Ya, desentralisasi sampah berarti mengelola sampah dari rumah. Sampah dipisah dan diolah, hanya yang mengandung residu dibuang ke tempat penampungan sampah. Jauh lebih murah dan tidak menimbulkan bau yang meresahkan masyarakat.

Bagaimana bisa dilakukan jika belum ada contoh?

Banyak contoh di Indonesia.   YPBB sudah memulai dengan membuat kawasan percontohan bebas sampah di RW 09 Kelurahan Sukaluyu, Kecamatan Cibeunying Kaler Kota Bandung. Kemudian, ada 2 program di Kota Bandung.

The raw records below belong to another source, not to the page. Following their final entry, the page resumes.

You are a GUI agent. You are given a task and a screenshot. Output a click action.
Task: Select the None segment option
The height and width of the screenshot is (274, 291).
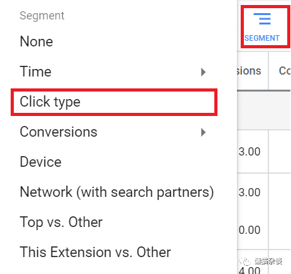tap(36, 41)
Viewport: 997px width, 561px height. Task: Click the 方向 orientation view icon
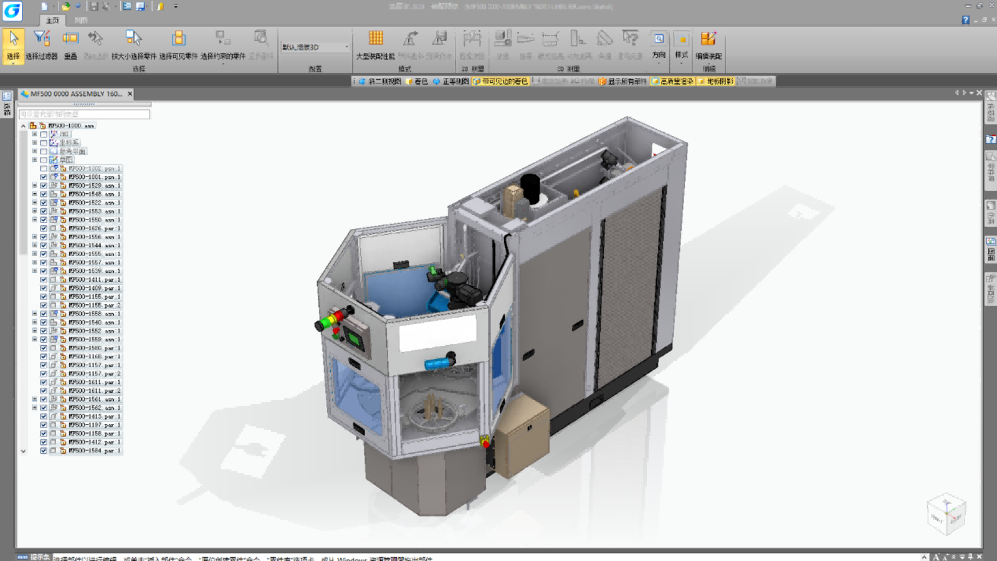659,46
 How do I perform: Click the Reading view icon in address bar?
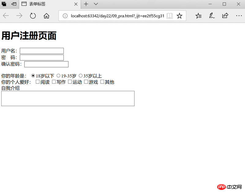click(169, 16)
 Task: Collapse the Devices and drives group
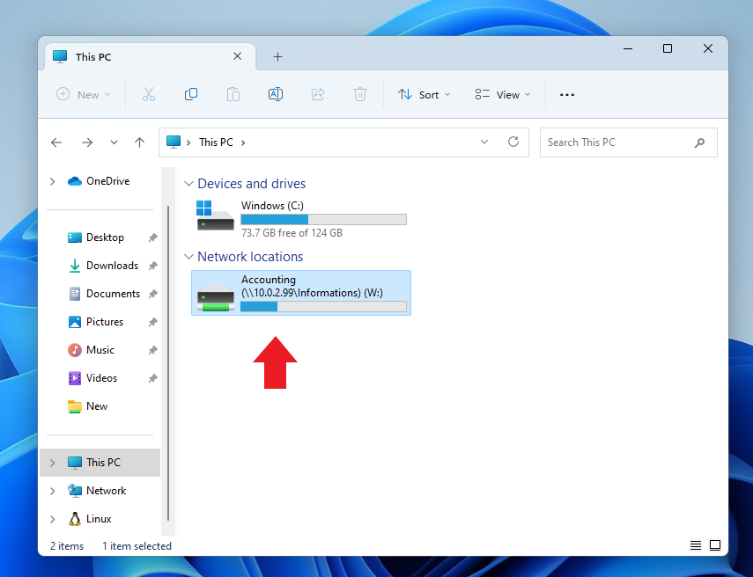[188, 184]
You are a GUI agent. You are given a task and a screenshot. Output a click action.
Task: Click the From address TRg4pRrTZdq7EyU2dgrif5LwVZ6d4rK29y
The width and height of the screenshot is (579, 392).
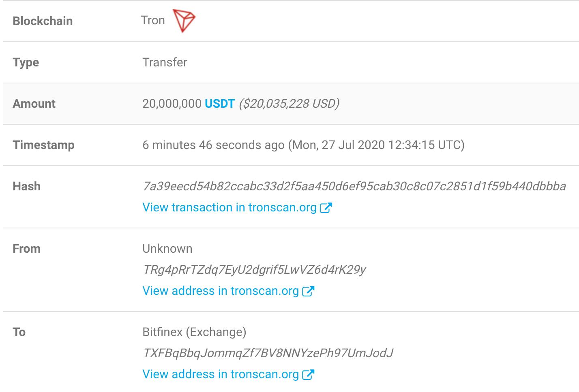coord(255,270)
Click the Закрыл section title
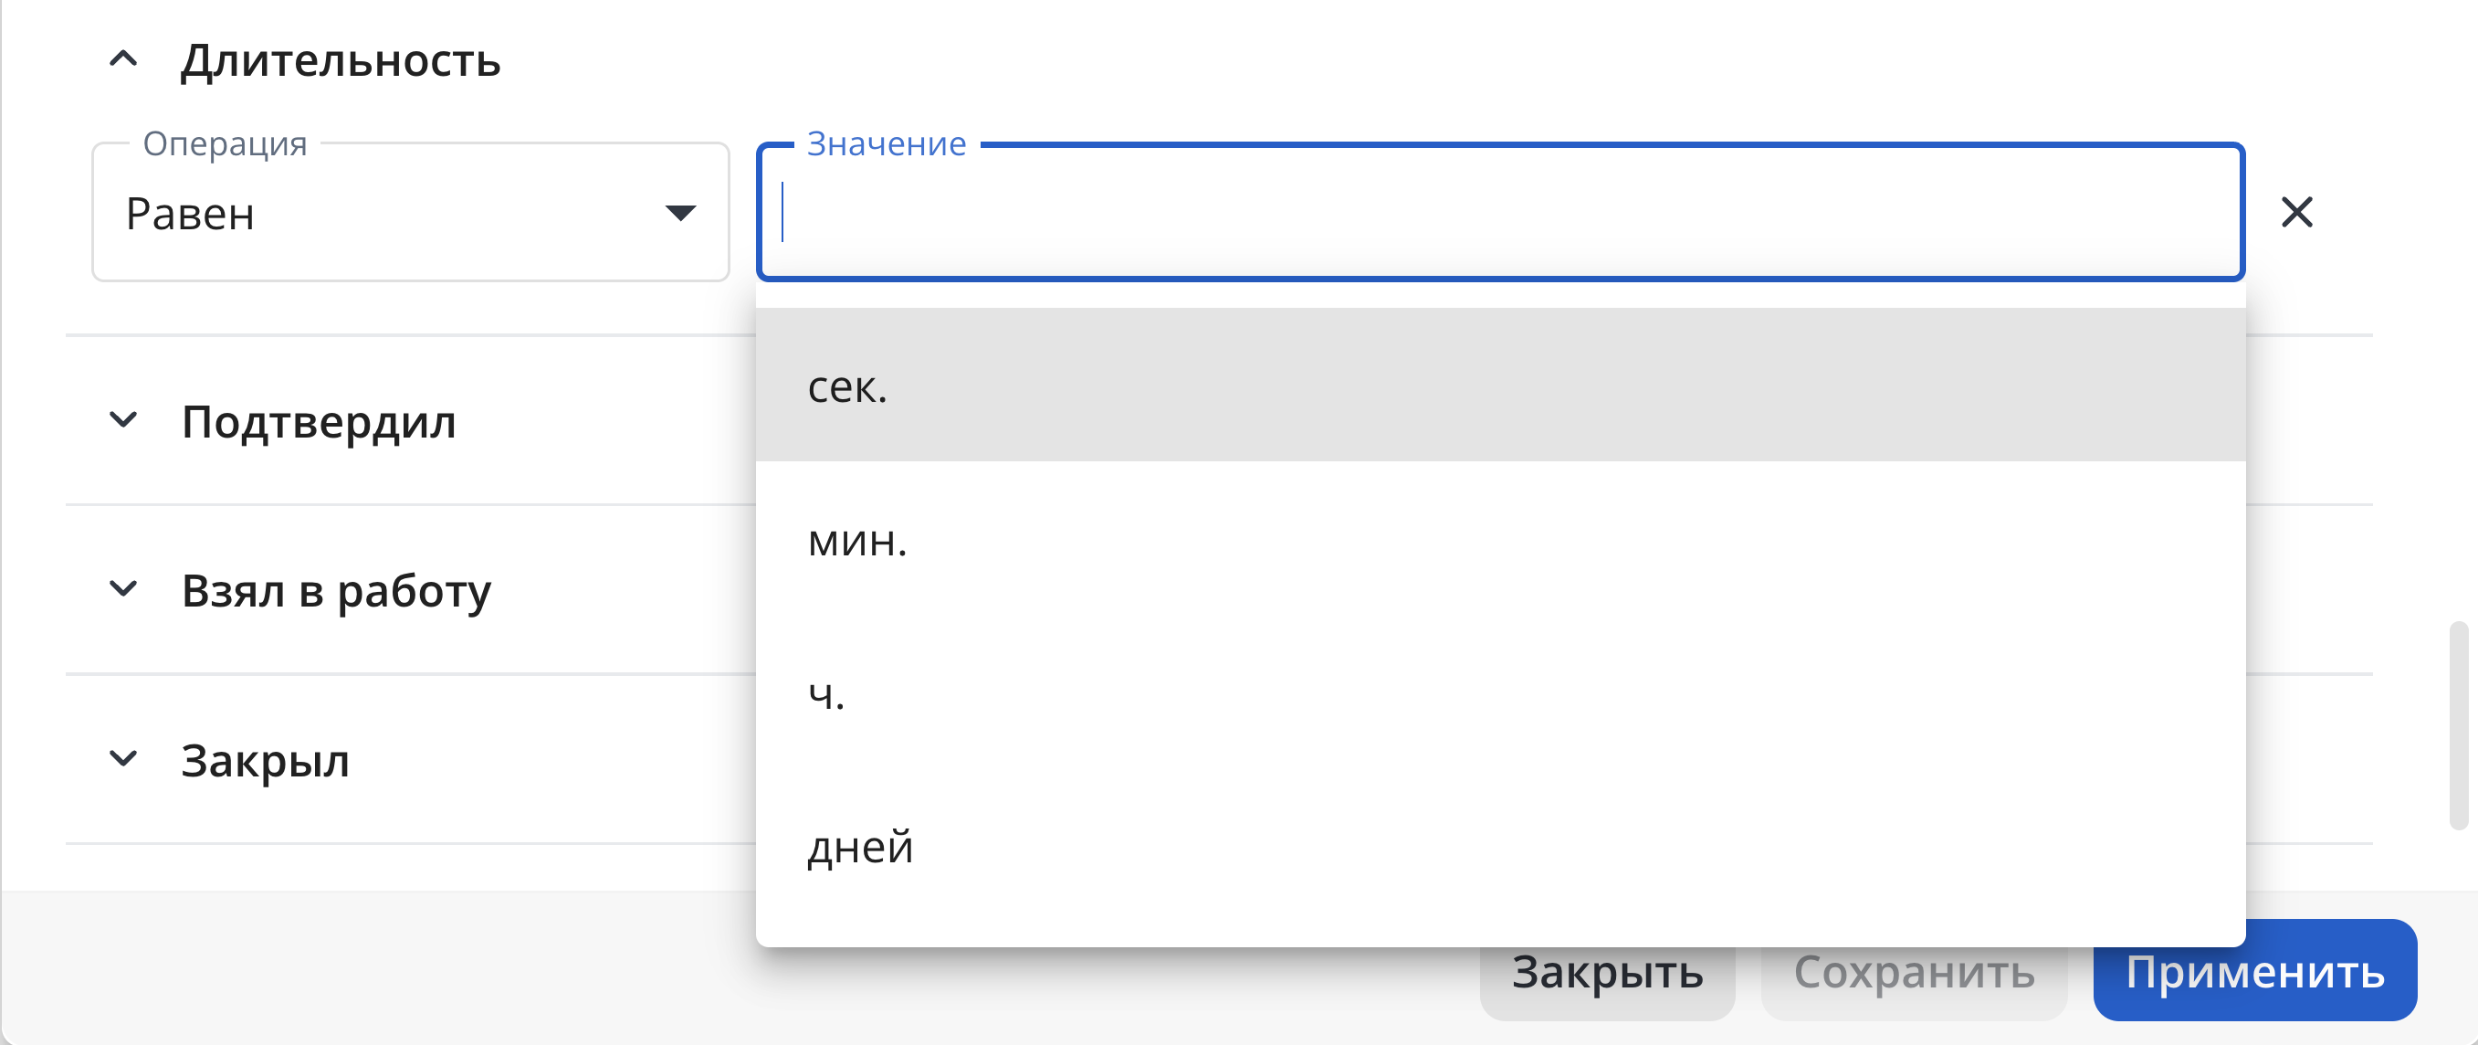Screen dimensions: 2478x1045 pyautogui.click(x=265, y=760)
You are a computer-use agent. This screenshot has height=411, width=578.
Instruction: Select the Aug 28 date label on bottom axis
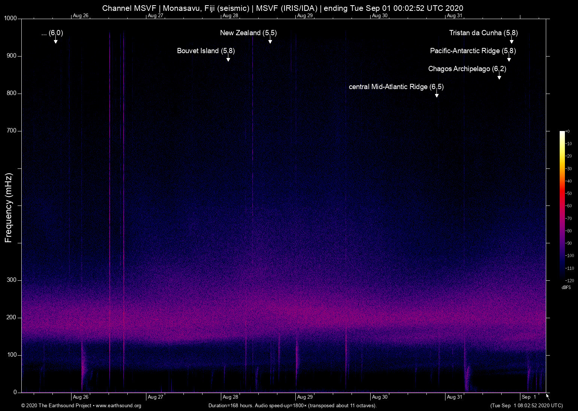coord(231,397)
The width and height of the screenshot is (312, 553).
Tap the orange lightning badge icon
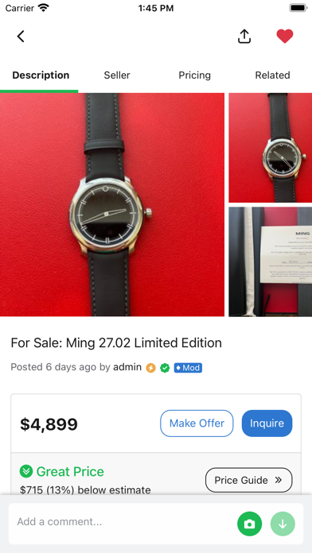(x=151, y=368)
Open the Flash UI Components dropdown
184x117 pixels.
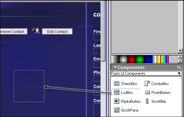146,73
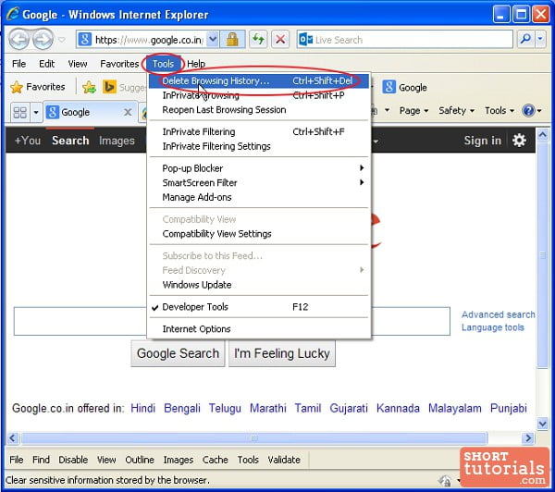Select Delete Browsing History menu entry
Viewport: 555px width, 492px height.
click(x=216, y=81)
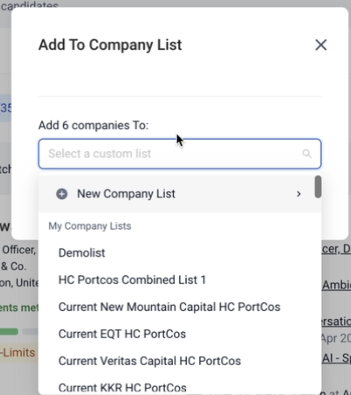This screenshot has height=395, width=351.
Task: Select Current New Mountain Capital HC PortCos
Action: pos(169,307)
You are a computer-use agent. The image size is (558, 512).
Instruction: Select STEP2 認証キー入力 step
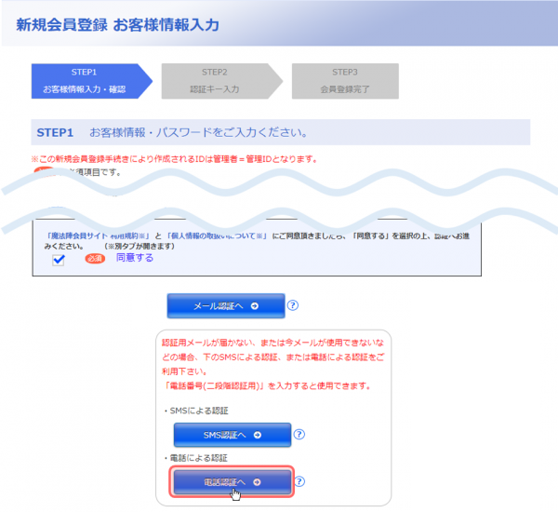215,81
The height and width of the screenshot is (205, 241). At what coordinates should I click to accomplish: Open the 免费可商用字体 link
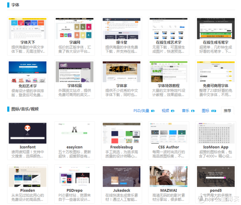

·         Kawasan Bebas Sampah (KBS) yang diinisiasi Dinas Lingkungan Hidup Kota Bandung. Setiap KBS akan didampingi selama sekitar 6  bulan. Targetnya seluruh kelurahan di Kota Bandung akan menjadi kawasan bebas sampah.

·         Zero Waste Cities. Merupakan program bersama YPBB Bandung dengan Mother Earth Foundation, dengan sasaran kawasan Kota Bandung, Kabupaten Bandung dan Kota Cimahi.   Berlangsung multi years, karena goalnya tidak hanya partisipasi masyarakat, juga perubahan tingkah laku/budaya.

Bagaimana pelaksanaannya? Rumitkah?

Tidak rumit. Yang pertama kali  dilakukan tentunya riset, kemudian pembentukan dewan pengelola sampah kelurahan, pengembangan desain sistem pengelolaan sampah, sampai pengawasan dan penegakan hukum.
1.       Riset
Salah satu riset yang dilakukan adalah mendata jumlah sampah yang dihasilkan suatu kawasan. Ini penting untuk mengetahui keberhasilan program. Contohnya, setiap hari sampah yang dihasilkan warga Babakan Sari mencapai 24 ton dan  diangkut lima truk. Jika periode awal berhasil mengurangi sampah hingga   16 ton sampah, berarti hanya memerlukan  tiga truk atau penghematan sebesar  Rp 30-60 juta.
2.      Teknis 
          Setiap warga wajib memilah sampahnya menjadi empat jenis. ‎Yaitu sampah sisa makanan, sampah kebun, popok atau pembalut, dan sampah campuran.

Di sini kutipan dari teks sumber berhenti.